Task: Please copy the material word for word, starting with the line that contains "Gérer mes cookies (1021, 842)" and going on through the last line of the material, and leave the pictures out.

Input for this task:

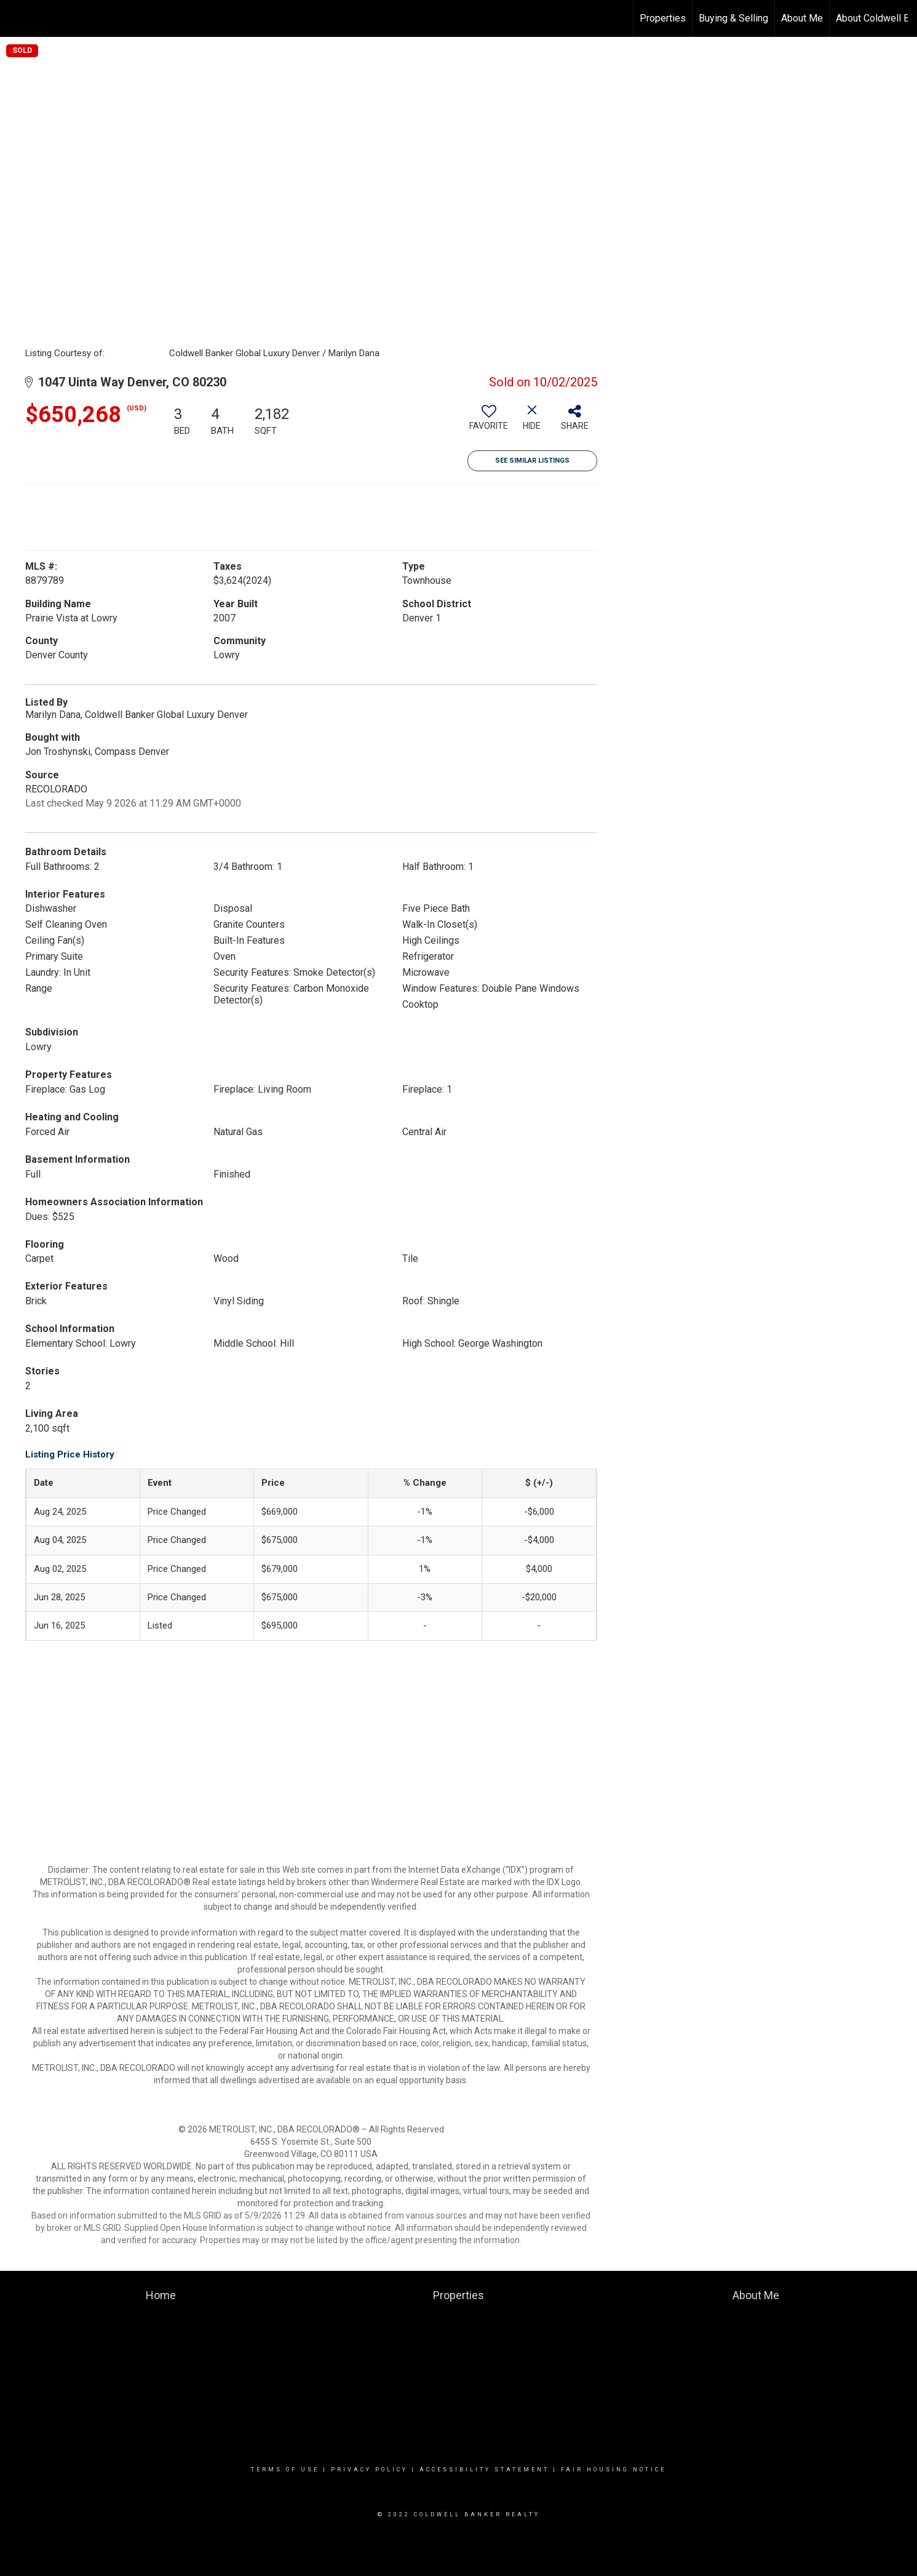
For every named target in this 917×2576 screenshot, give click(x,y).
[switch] (488, 422)
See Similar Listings (532, 461)
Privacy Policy (369, 2469)
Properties (663, 18)
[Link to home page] (15, 18)
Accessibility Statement (484, 2469)
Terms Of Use (285, 2469)
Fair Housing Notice (613, 2469)
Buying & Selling (733, 18)
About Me (802, 18)
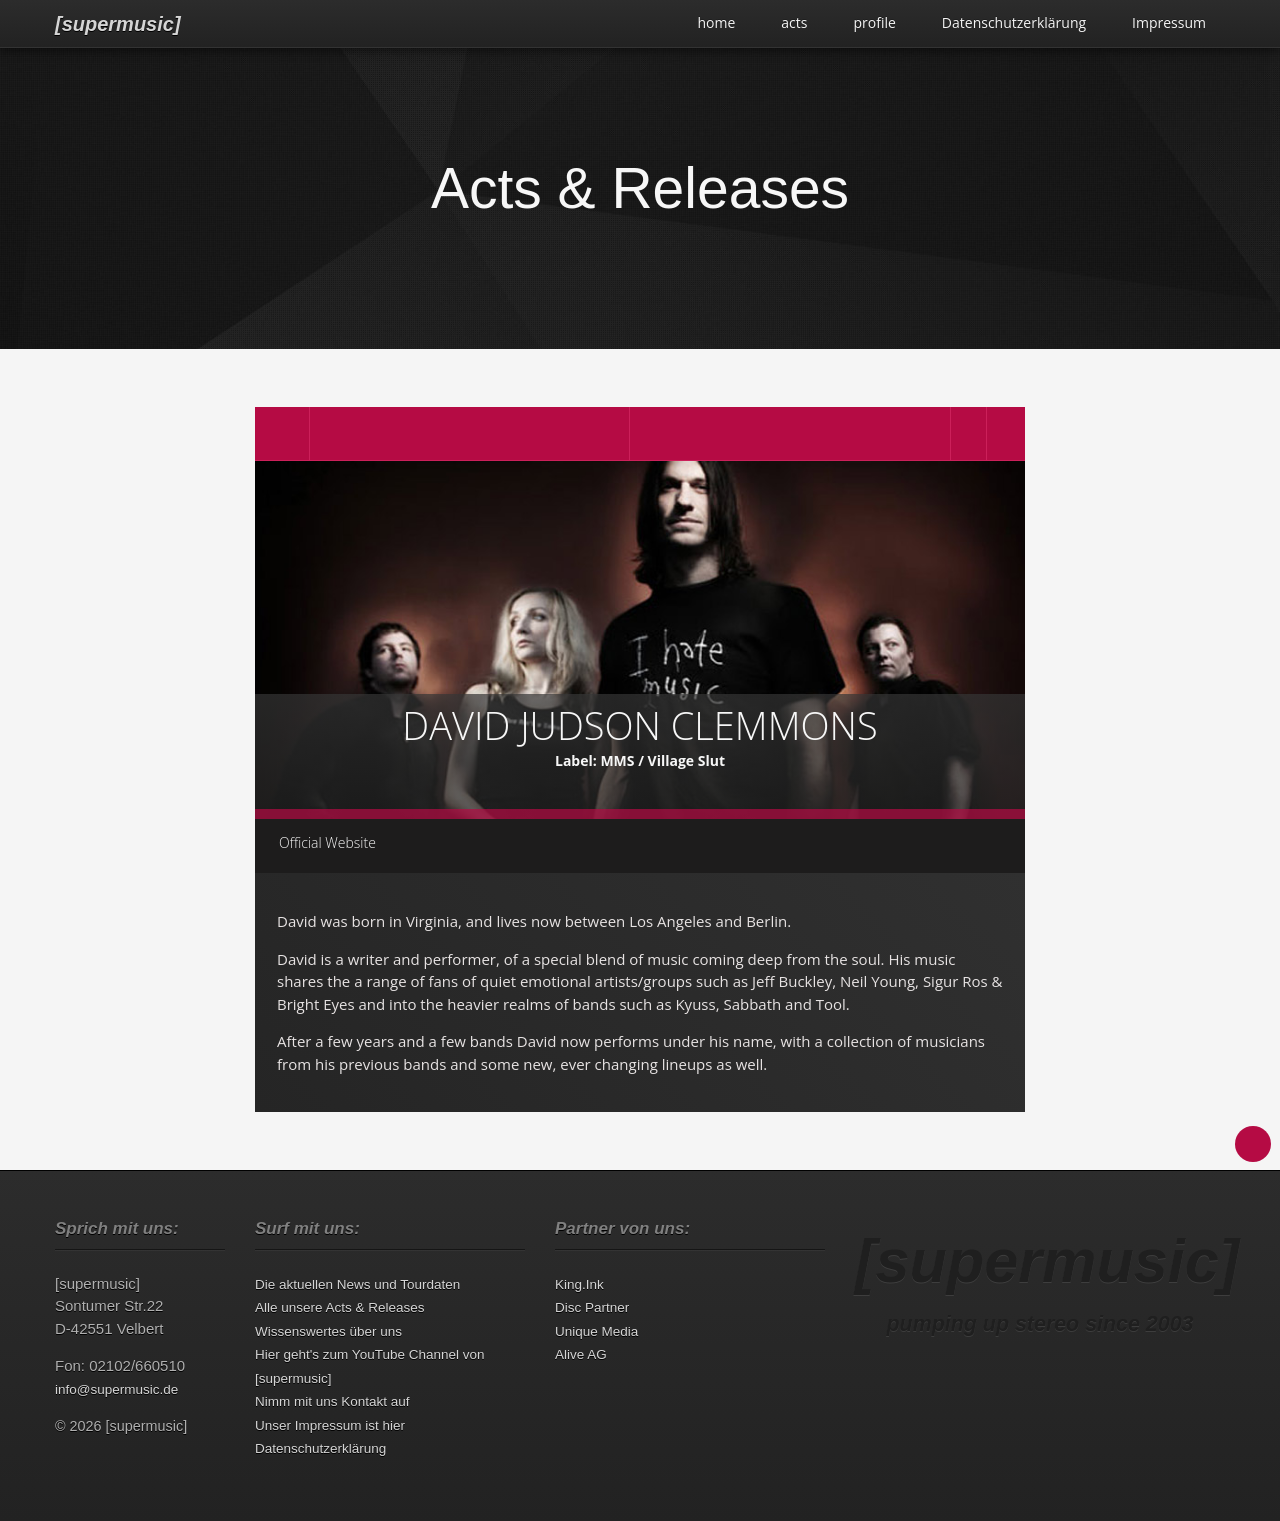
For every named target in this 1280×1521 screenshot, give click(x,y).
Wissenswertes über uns (328, 1331)
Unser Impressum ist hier (330, 1425)
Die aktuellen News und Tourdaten (357, 1284)
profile (874, 22)
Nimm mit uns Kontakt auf (332, 1401)
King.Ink (579, 1284)
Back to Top (1253, 1144)
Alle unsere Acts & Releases (340, 1307)
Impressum (1169, 22)
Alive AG (581, 1354)
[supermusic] (118, 24)
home (716, 22)
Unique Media (596, 1331)
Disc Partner (592, 1307)
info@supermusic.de (116, 1389)
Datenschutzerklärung (1014, 22)
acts (794, 22)
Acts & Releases (640, 188)
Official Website (327, 842)
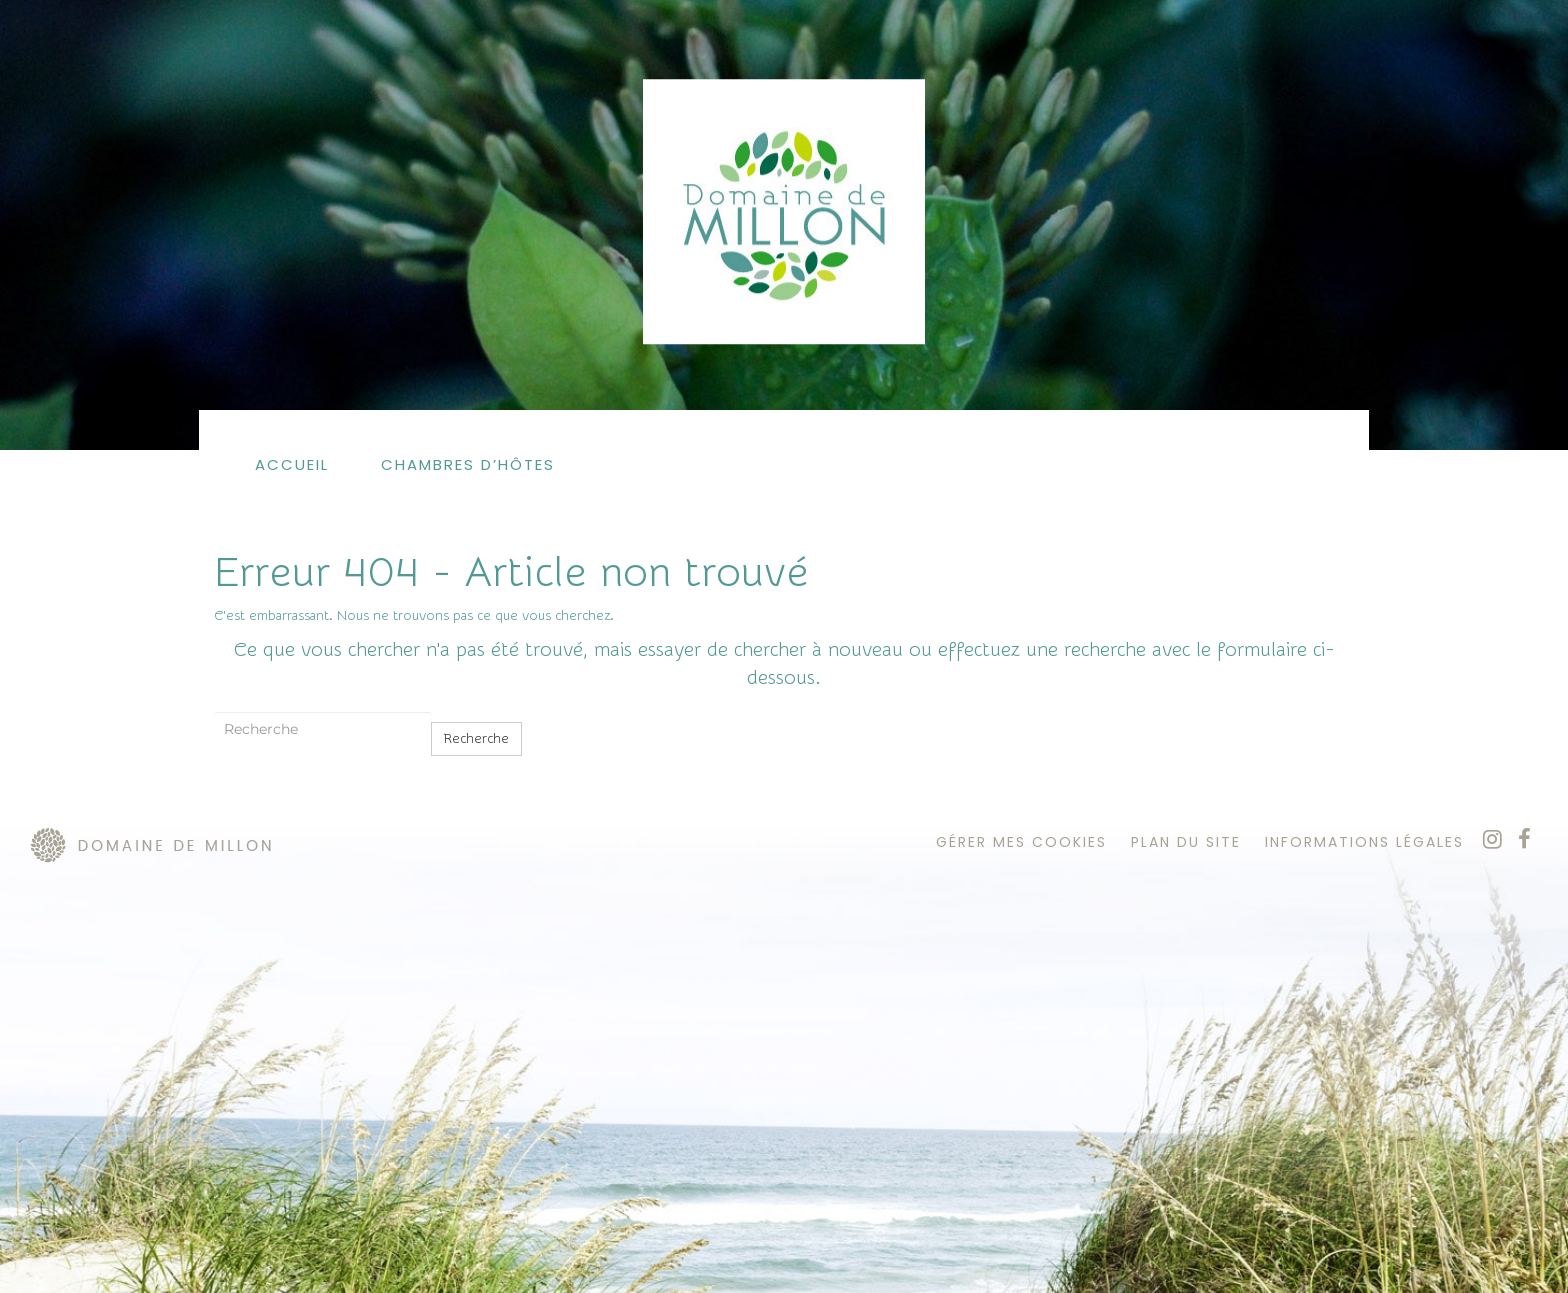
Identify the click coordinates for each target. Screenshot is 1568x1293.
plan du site (1186, 842)
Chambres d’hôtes (468, 464)
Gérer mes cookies (1021, 842)
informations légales (1364, 842)
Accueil (292, 464)
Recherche (476, 739)
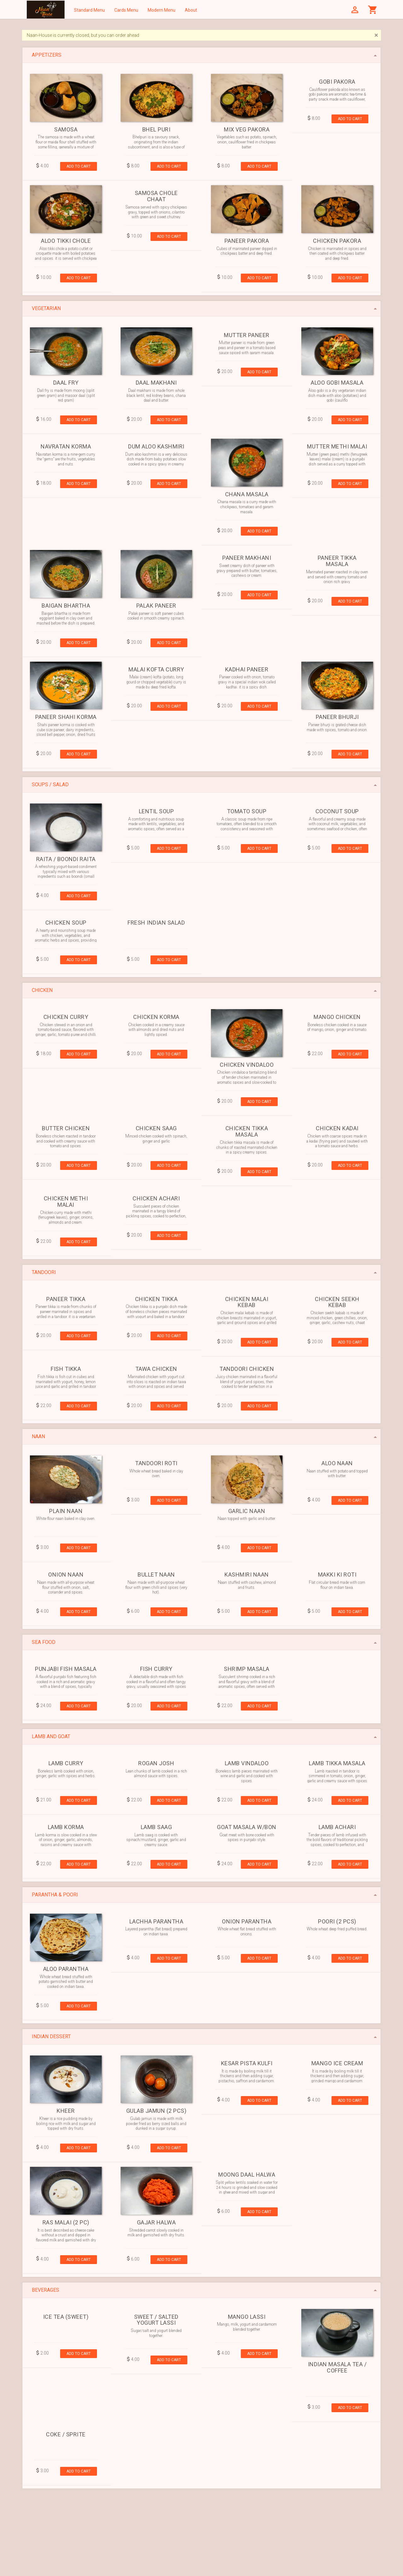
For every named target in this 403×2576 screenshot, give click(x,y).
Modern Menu (161, 10)
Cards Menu (126, 10)
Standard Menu (89, 10)
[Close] (376, 35)
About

Result:
Gérer mes cookies (1021, 842)
informations légales (1364, 842)
Accueil (292, 464)
Recherche (476, 739)
For every named target in this 403×2576 screenshot, give click(x,y).
Modern Menu (161, 10)
Cards Menu (126, 10)
Standard Menu (89, 10)
[Close] (376, 35)
About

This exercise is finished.